Tribuna Ribeirão
Polícia

À ‘caça’ de tiroteios sem sair de casa

Por Marcio Dolzan

Quando não está trabalhando em uma plataforma de petróleo em alto-mar, Benito Quintanilha, de 40 anos, passa até 14 horas imerso em informes sobre a violência do Rio, recebidos de uma rede de informantes. Ele é um dos quatro responsáveis pelo aplicativo Onde Tem Tiroteio (OTT-RJ), que faz alertas, quase em tempo real, sobre os pontos na região metropolitana onde há troca de tiros ou incêndio de ônibus. E a mensagem é direta: evitem a área.

Os alertas são enviados via redes sociais diretamente pelo aplicativo, que pode ser baixado em telefones celulares. Segundo dados dos responsáveis pelo projeto, mais de 4,5 milhões de pessoas chegam a receber as mensagens nos dias de pico. O serviço, gratuito, funciona todos os dias da semana, de forma ininterrupta. Os responsáveis se revezam em um esquema de plantão e trabalham com uma rede de informantes para checar os alertas.

“A ideia surgiu em 2015 quando vi pela televisão a morte de uma pessoa no Complexo do Alemão.
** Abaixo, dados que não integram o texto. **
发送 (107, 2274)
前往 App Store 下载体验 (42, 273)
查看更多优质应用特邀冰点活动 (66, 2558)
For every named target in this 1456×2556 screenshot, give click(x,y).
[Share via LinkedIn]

Aí pensei: por que não criar um meio de ajudar as pessoas a se locomover no Rio?”, conta Quintanilha. “O Rio é uma das poucas cidades do mundo em que você tem tiroteio quase todo dia; a cada duas horas há um confronto armado.”
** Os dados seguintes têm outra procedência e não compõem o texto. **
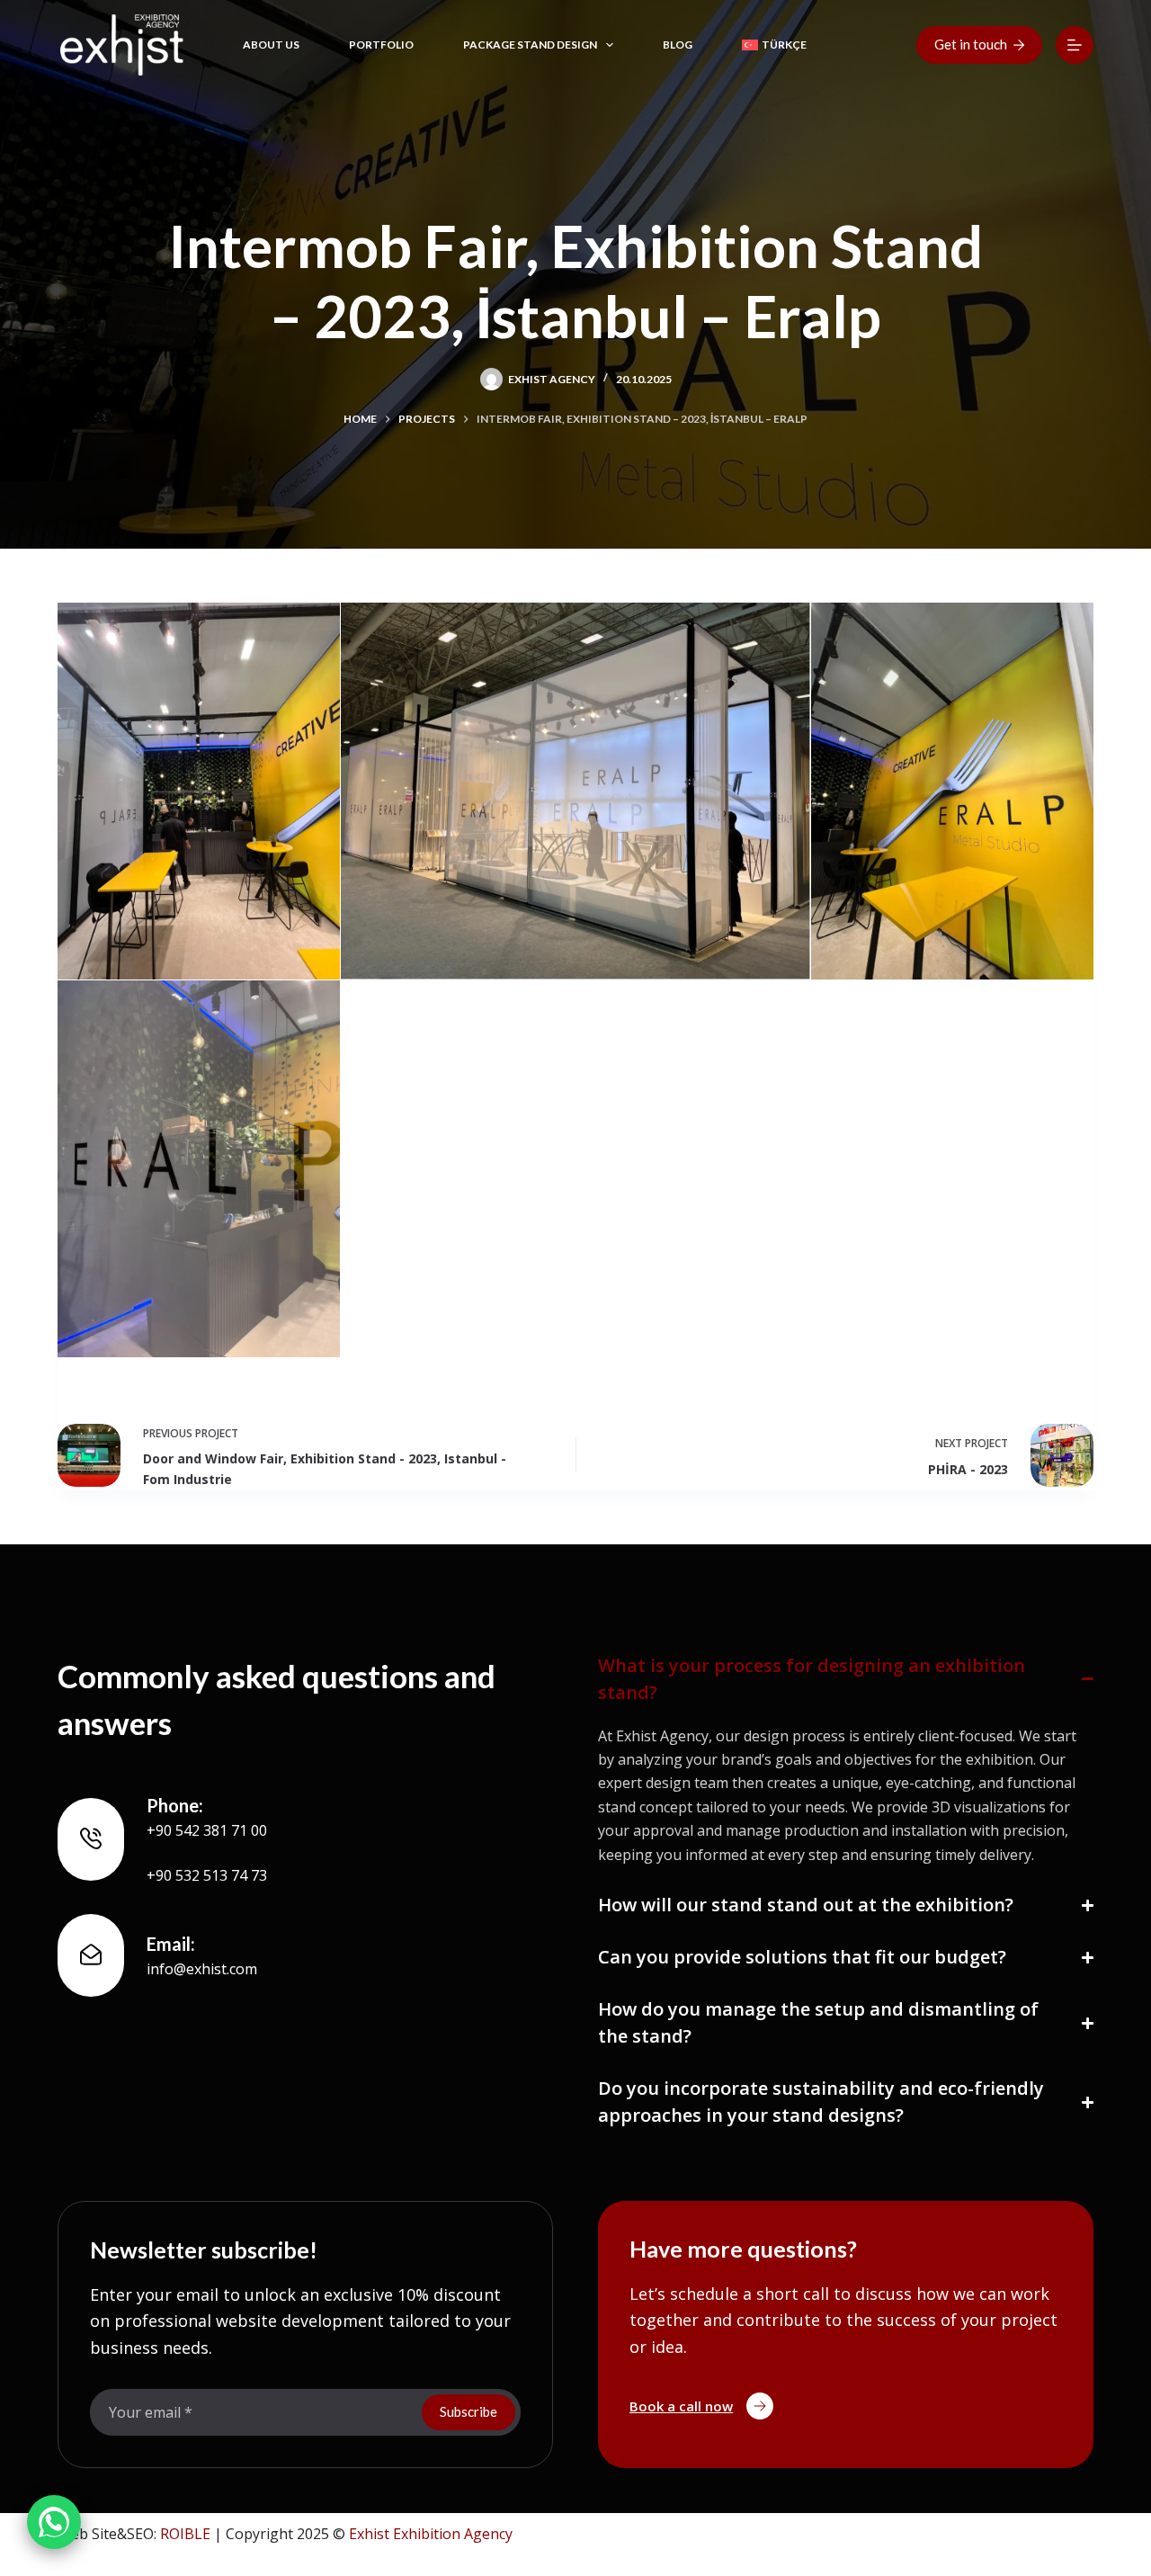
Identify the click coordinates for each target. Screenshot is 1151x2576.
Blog (677, 44)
O Estado acompanhou algumas horas de um dos plantões de Quintanilha. Ele mora em um condomínio fechado no populoso bairro de Campo Grande, na zona oeste do Rio. O conjunto de casas é tranquilo e silencioso. É quase uma ilha em uma das áreas que registram um dos maiores índices de violência da capital fluminense.

“Criei uma página no Facebook e, num primeiro momento, eu só alertava as pessoas do meu feed. Depois, chamei três amigos para ajudar e nós criamos um corpo, padronizamos, fizemos um aplicativo que se tornou o que é hoje”, diz.
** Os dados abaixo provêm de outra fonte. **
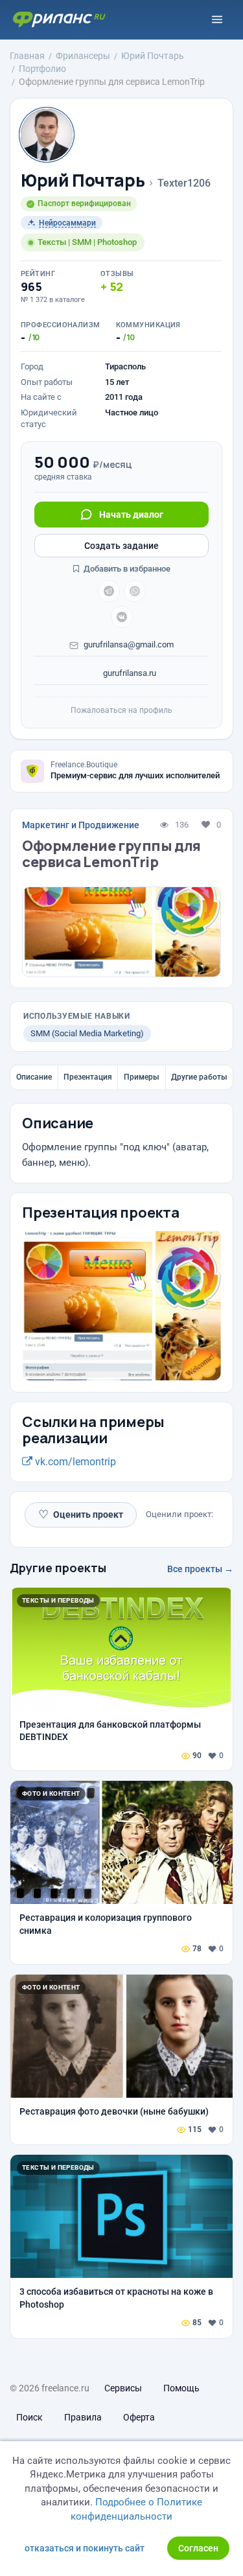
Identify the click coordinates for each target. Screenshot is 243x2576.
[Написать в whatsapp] (135, 591)
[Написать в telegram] (109, 591)
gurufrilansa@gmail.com (129, 644)
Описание (34, 1077)
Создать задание (121, 545)
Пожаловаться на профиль (121, 710)
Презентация (88, 1077)
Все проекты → (200, 1569)
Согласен (198, 2548)
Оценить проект (80, 1514)
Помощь (181, 2388)
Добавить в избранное (126, 569)
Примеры (141, 1077)
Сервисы (123, 2388)
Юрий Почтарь (83, 180)
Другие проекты (58, 1567)
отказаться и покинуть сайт (85, 2548)
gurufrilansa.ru (128, 673)
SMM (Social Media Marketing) (87, 1033)
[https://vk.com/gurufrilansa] (122, 617)
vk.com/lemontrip (74, 1462)
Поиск (29, 2417)
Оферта (139, 2417)
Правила (83, 2417)
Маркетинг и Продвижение (80, 825)
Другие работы (199, 1077)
Além de Quintanilha, o projeto conta com a participação de Dennis Coli, que tem uma empresa de desenvolvimento de software; Marcos Vinícius Baptista, professor de Física; e Henrique Caamaño, consultor de logística. Ou seja, nenhum deles tem formação ou atua na área de segurança pública. “O sociólogo e o especialista em segurança têm boas intenções, mas é na teoria. Na prática, a dinâmica é outra. Morei numa área de risco, em Cavalcanti (bairro pobre da zona norte). Sei como funciona”, diz o criador do projeto.

Em um plantão, Quintanilha afirma receber cerca de 70 mensagens por dia acusando tiroteios em diferentes pontos da região metropolitana. Em geral, menos de 20 se confirmam por meio da checagem.

Para o trabalho de filtragem, o grupo criou uma rede, formada por milhares de pessoas espalhadas nas mais diversas regiões da cidade – os chamados “núcleos”. Ao receber um alerta de tiroteio na Cidade de Deus, por exemplo, os responsáveis entram em contato via WhatsApp ou aplicativo por rádio para confirmar o fato com colaboradores que moram na região. Assim que recebem a confirmação, eles enviam o alerta: evitem a região.

Estatísticas. O OTT-RJ também resulta em estatísticas. Como o levantamento divulgado na semana passada que apontou que, de 1.º de janeiro até as 13 horas de 23 de fevereiro deste ano, foram registrados 795 tiroteios no Rio. São quase 15 confrontos armados por dia.

O grupo não tem nenhum tipo de apoio financeiro. Ao contrário, os quatro já gastaram cerca de R$ 10 mil com registro de marca, desenvolvimento de software e manutenção de domínio. “A recompensa é ajudar o outro. Temos muito feedback de gente que diz que desviou a rota e evitou tiroteio por causa do aplicativo”, afirma.

Questionado se não tem medo de virar alvo de bandidos, ele demonstra tranquilidade. “Trabalhamos com alertas, não com denúncias.”

Consolidado no Rio, o OTT começa a operar em São Paulo. O grupo criou uma página no Facebook (OTTSP) e deve iniciar o envio de alertas até o fim do ano. “Estamos formando os grupos de WhatsApp em São Paulo. Vamos atender primeiro a capital e, depois, expandir”, diz Quintanilha. “Queremos é formar até o fim do ano uma rede com 500 mil pessoas e, até o final de 2019, na faixa de 4 milhões.” As informações são do jornal O Estado de S. Paulo.